### [Work instruction]
Quote the full blog extract below, starting at its first date line and ending with its last sentence, without changing a word.

### [Extract to read]
◆ ◆ ◆
Monday, February 22, 2010


Hopefully, we would never put a sign up in our stores barring anyone from entering. but because of the level of service, or lack thereof, a lot of establishments do just that. They are saying "Keep Out" or "you're not appreciated here" or "I have a list of things to do a mile long so don't bother me with useless questions today."

It's sad to say that those people just don't get it. And probably never will. But due to their inability to keep a well maintained store they are silently delivering a message of Keep Out!

Today I had a lot on my list of things to do. It was payroll Monday. Got that done first thing this morning. Then I have paperwork to complete totalling last week's sales. There's still some shipment to get put out. There were plan-o-gram revisions that needed to be done. There are sections that have to be moved which involved about moving three other sections before I could get to the main one. Then there are the customers that come in and interrupt the flow by asking so many questions. Plus, I was training someone on the new register system we have. The landscaping company for the shopping center was doing some maintenance in the common areas of the parking lot. This was stirring up a lot of dead grass and leaves which the customers kept tracking into the store. This meant they were getting the rugs and the floor dirty (after I had swept twice this morning). Then the phone calls started. Customers, other stores, vendors, telemarketers . . . . it went on like this all day today. I should have just put the KEEP OUT sign on the door and left for the day.

But I didn't. I answered questions while training. I sincerely thanked my customers for their loyalty. I swept the rugs multiple times today (and should have once more at closing). I answered each phone call. I got most of the sections moved. I took out trash. I served the customers. In all of this, I had the "Welcome" mat out instead of the "KEEP OUT" sign posted.

As busy as you may get with all of the activities of the day, do you still have your welcome mat out?

Friday, February 19, 2010

The Usual?

I went to one of my favorite lunch spots recently. This place has the best chicken salad sandwich on the planet as far as I'm concerned. I have been going there off and on for the last 22+ years. . . almost half my life (so far!).
◆ ◆ ◆
Collected data entries:

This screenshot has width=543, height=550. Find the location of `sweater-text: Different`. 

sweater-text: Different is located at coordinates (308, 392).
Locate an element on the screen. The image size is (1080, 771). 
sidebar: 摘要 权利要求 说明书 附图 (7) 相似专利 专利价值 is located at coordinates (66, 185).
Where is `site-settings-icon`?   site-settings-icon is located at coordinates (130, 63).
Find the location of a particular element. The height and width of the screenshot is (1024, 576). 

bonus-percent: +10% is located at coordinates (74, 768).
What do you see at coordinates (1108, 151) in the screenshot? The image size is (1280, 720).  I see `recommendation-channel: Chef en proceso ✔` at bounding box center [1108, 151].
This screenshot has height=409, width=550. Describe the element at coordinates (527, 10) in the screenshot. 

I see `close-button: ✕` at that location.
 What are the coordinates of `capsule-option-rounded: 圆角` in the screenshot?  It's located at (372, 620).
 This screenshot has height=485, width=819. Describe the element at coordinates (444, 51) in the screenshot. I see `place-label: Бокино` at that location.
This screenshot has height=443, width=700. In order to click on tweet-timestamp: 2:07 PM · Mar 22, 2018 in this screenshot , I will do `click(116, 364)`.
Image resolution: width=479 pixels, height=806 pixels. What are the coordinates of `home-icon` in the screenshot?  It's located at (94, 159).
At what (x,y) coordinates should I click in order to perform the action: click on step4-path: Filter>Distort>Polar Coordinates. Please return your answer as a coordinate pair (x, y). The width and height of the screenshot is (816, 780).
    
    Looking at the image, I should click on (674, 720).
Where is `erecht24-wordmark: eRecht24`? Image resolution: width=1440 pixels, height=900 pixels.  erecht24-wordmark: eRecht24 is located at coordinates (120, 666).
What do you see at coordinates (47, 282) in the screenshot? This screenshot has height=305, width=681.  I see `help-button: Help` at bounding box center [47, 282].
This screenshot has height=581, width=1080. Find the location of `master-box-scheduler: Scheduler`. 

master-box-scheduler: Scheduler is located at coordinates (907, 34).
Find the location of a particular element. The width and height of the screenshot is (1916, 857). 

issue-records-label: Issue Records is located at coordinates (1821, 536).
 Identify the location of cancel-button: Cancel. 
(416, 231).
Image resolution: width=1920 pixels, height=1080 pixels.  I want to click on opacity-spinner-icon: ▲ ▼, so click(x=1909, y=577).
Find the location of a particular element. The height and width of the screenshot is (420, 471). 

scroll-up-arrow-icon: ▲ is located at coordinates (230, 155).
◆ ◆ ◆
### [Expected answer]
Monday, February 22, 2010


Hopefully, we would never put a sign up in our stores barring anyone from entering. but because of the level of service, or lack thereof, a lot of establishments do just that. They are saying "Keep Out" or "you're not appreciated here" or "I have a list of things to do a mile long so don't bother me with useless questions today."

It's sad to say that those people just don't get it. And probably never will. But due to their inability to keep a well maintained store they are silently delivering a message of Keep Out!

Today I had a lot on my list of things to do. It was payroll Monday. Got that done first thing this morning. Then I have paperwork to complete totalling last week's sales. There's still some shipment to get put out. There were plan-o-gram revisions that needed to be done. There are sections that have to be moved which involved about moving three other sections before I could get to the main one. Then there are the customers that come in and interrupt the flow by asking so many questions. Plus, I was training someone on the new register system we have. The landscaping company for the shopping center was doing some maintenance in the common areas of the parking lot. This was stirring up a lot of dead grass and leaves which the customers kept tracking into the store. This meant they were getting the rugs and the floor dirty (after I had swept twice this morning). Then the phone calls started. Customers, other stores, vendors, telemarketers . . . . it went on like this all day today. I should have just put the KEEP OUT sign on the door and left for the day.

But I didn't. I answered questions while training. I sincerely thanked my customers for their loyalty. I swept the rugs multiple times today (and should have once more at closing). I answered each phone call. I got most of the sections moved. I took out trash. I served the customers. In all of this, I had the "Welcome" mat out instead of the "KEEP OUT" sign posted.

As busy as you may get with all of the activities of the day, do you still have your welcome mat out?

Friday, February 19, 2010

The Usual?

I went to one of my favorite lunch spots recently. This place has the best chicken salad sandwich on the planet as far as I'm concerned. I have been going there off and on for the last 22+ years. . . almost half my life (so far!).